John Cena vs. AJ Styles

This feud, now in its third month, symbolized WWE’s acceptance of the greater wrestling world — that a guy who made his name in smaller feds and around the world could go toe-to-toe with WWE’s face (and win) spoke to a new ethos for the company. It says a lot about how much WWE has changed in the intervening period that this match is so far down the card, and that it feels so, well, normal. In story line terms, there’s no title at stake here. It’s a fight between two guys who are each offended by the other’s existence. But it’s still as relevant as it was back in May. The ongoing normalization of AJ Styles is as significant as his shocking debut.

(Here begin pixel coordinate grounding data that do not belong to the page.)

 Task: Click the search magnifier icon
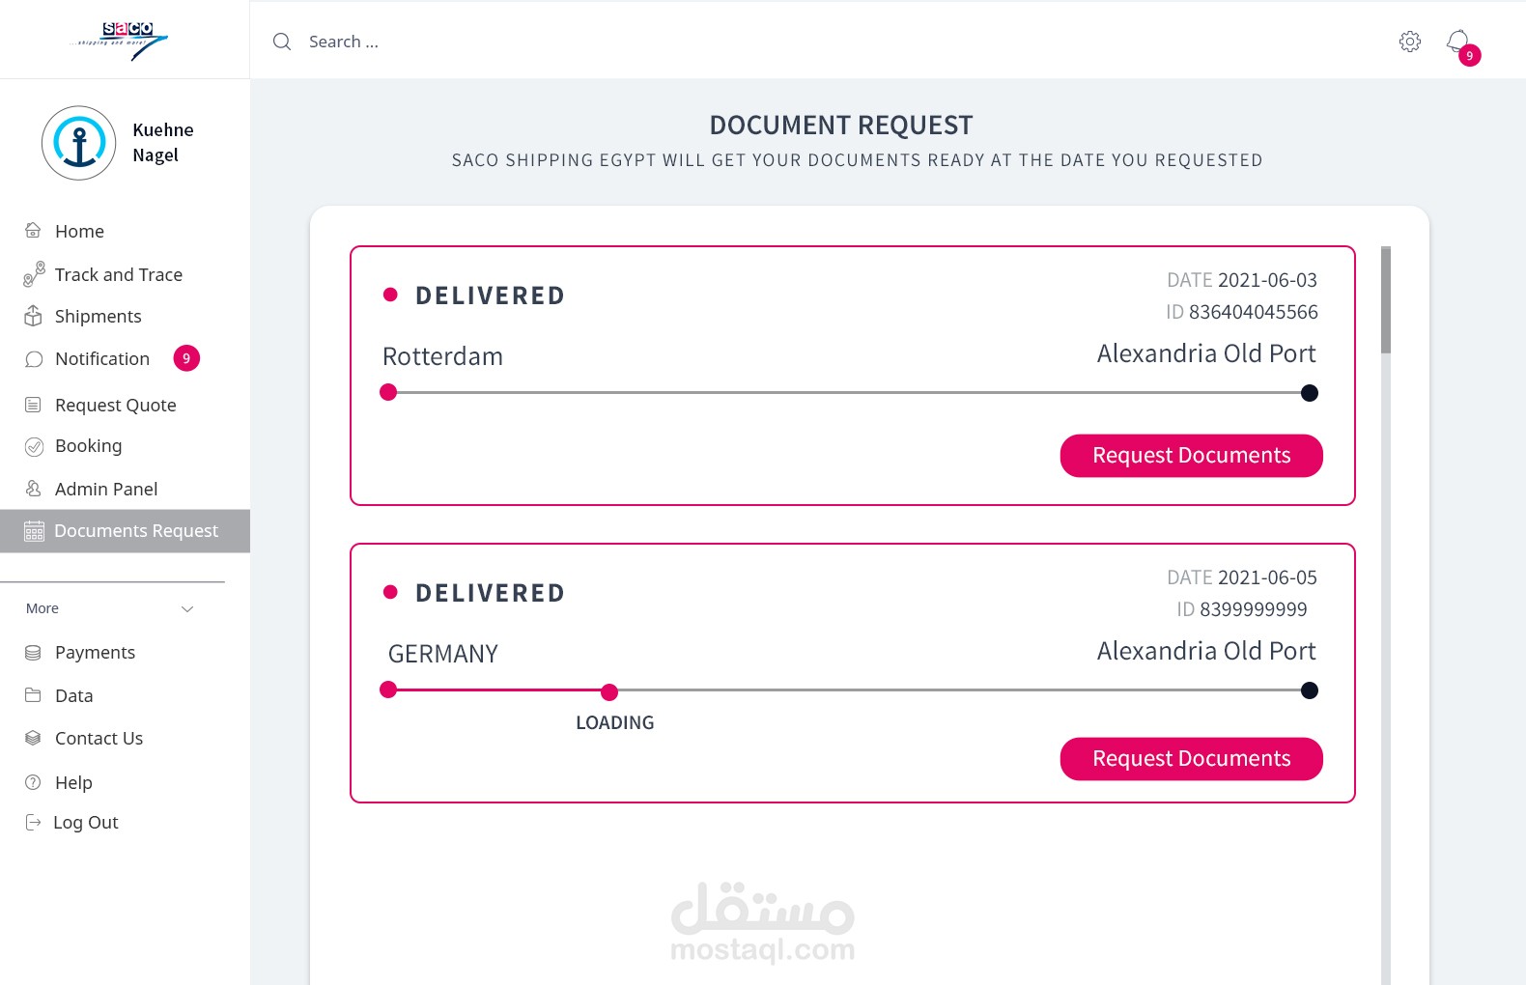282,42
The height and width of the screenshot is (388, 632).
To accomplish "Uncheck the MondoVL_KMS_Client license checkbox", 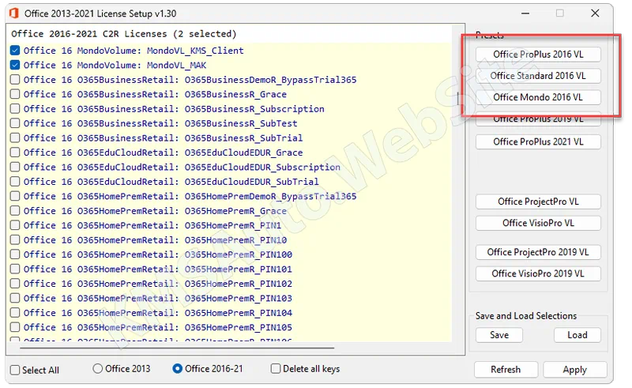I will pos(15,51).
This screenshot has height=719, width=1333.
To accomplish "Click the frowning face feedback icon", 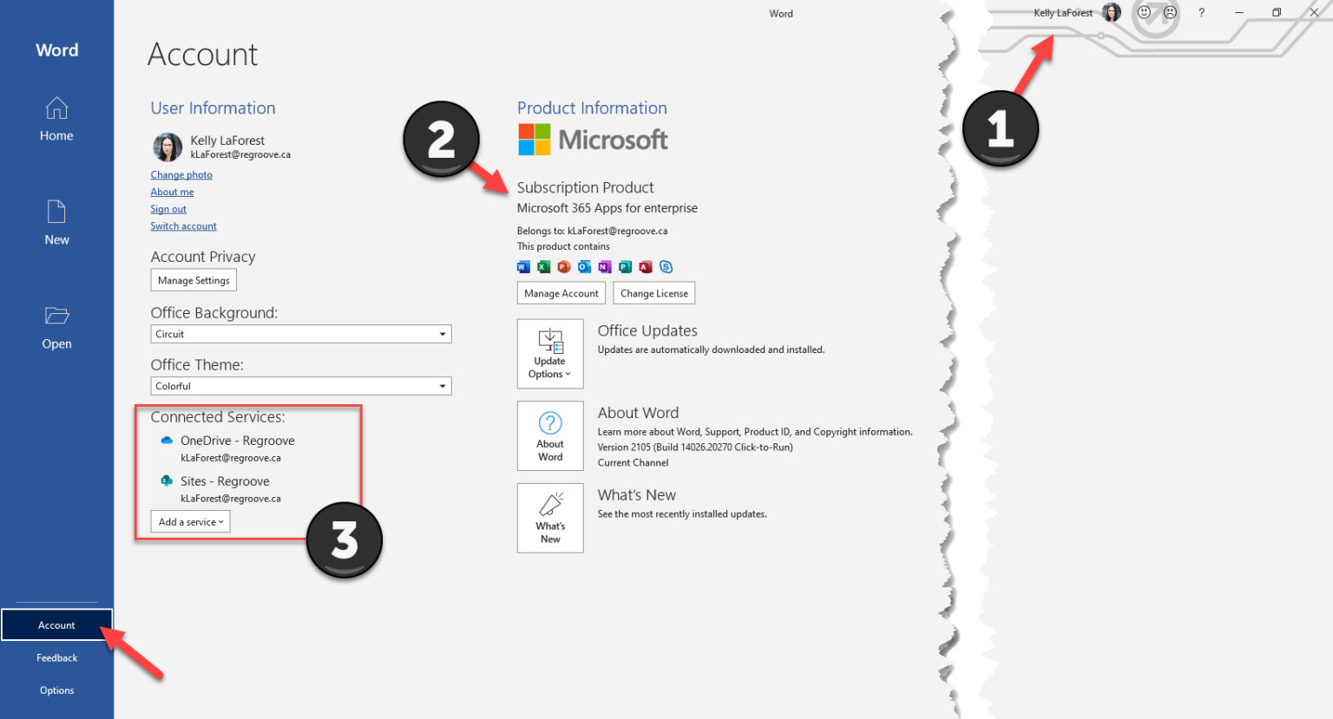I will [1170, 12].
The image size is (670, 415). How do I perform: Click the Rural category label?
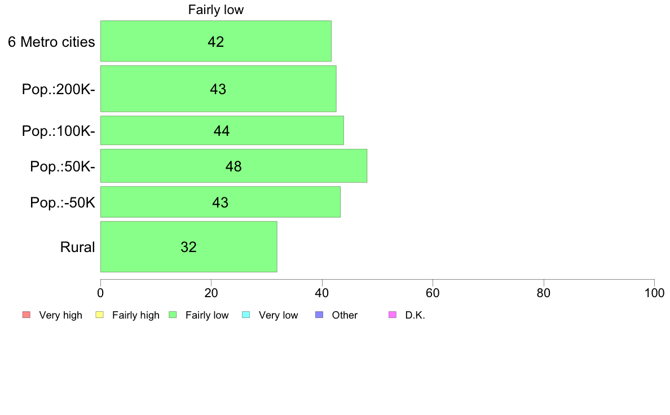pos(77,247)
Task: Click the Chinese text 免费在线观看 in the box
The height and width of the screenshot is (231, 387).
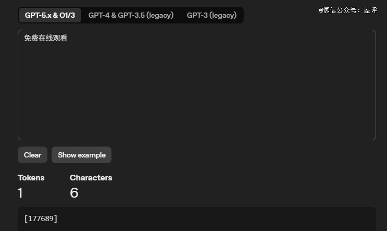Action: (46, 38)
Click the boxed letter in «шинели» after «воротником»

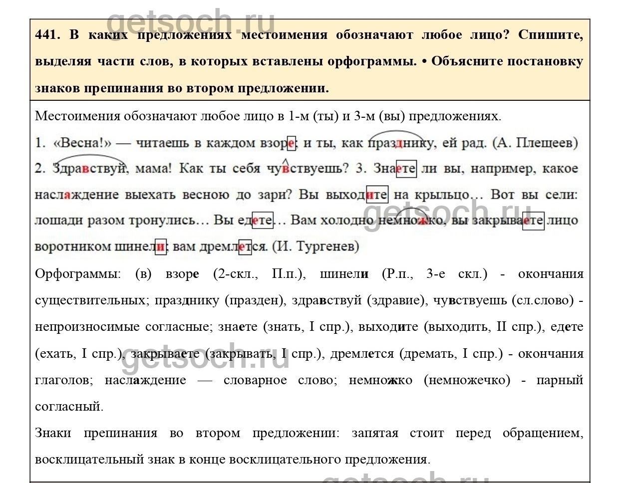(160, 246)
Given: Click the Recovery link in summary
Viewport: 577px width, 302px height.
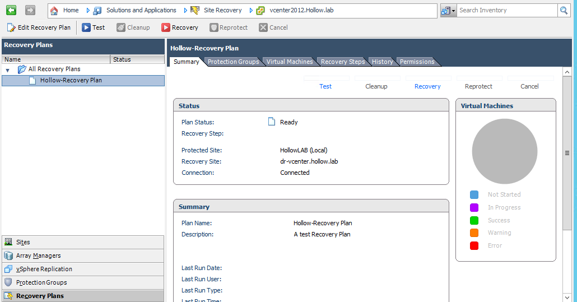Looking at the screenshot, I should (x=427, y=86).
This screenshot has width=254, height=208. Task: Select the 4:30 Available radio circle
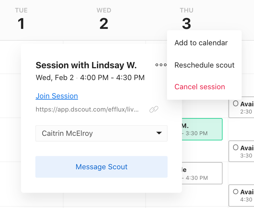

The longer this feud goes, the better off we are.

The Rest

• Roman Reigns takes on United States champ Rusev to see how deep into the doghouse Reigns’s Wellness Policy suspension got him.

• The New Day face off with Luke Gallows and Karl Anderson to see if tag-team wrestling can matter in the modern WWE.

• The Miz defends the Intercontinental title against Apollo Crews in a minor version of the Old Guard vs. New Blood meta story line that permeates the entire card.

• Cesaro and Sheamus square off in the first of a best-of-seven match series to determine the masochistic endurance of the WWE fan base.

• Carmella, Becky Lynch, and Naomi take on Natalya, Eva Marie, and Alexa Bliss to try and establish a pirate women’s division on the Smackdown brand.

• Likely there’ll be a multiparty Smackdown tag-team match along the same lines.

• On Saturday night at NXT Takeover: Brooklyn II, Samoa Joe-Shinsuke Nakamura and Bayley-Asuka will try to earn mention amongst all the weekend’s big matches.

The most intriguing match of the SummerSlam undercard is Kevin Owens and Chris Jericho against Enzo Amore and Big Cass. Owens is one of the real breakout stars of the new generation of performers, an unlikely indie wrestler who has every tangible and intangible skill a wrestler could hope for, even if he doesn’t have the prototypical look — which puts him not too far off from where his partner was when he debuted in the WWF in 1999, Jericho’s blond mane and six pack set aside. Cass has the look of a traditional pro wrestling champ, but it’s his diminutive partner that may have the most upside in this match. Enzo can do more on the mic than Michael Phelps can do in a pool, and there’s no reason he can’t be this generation’s Roddy Piper.

And unlike in the ’80s, in 2016, Roddy Piper would 100 percent be your world champion.

Of the top-10 wrestlers on Sunday’s show, eight are smark favorites — nine if you count Cena, which you should, and the 10th is Orton. That’s a pretty good lineup for any WWE show, even though this is becoming standard fare for SummerSlam. But is this kind of card going to be standard fare for the new WWE? We’ll find out on Sunday — or on Monday, when we see whether they start sweeping the smarkier aspects of the summer under the red-and-black carpet.

My guess — and my sincere hope — is that they won’t. In the modern era, WWE has done everything it could to come off as a real sport — not in terms of trying to convince us that it’s real, but in terms of presentation: from the announce teams and the studio shows to the UFC-style PPVs with a hundred titles on the line to the draft and Heath Slater’s comical free agency. The only aspect of modern sports fandom WWE is missing is the internet rumor mill — except, well, we already have that. And since the internet started, that’s how smarks have self-identified. As WWE embraces modernity, it embraces smarks.

Is SummerSlam a sign of things to come? If WWE can learn one thing from the NBA or the NFL, it’s that it should give the fans what they want. SummerSlam is a good start.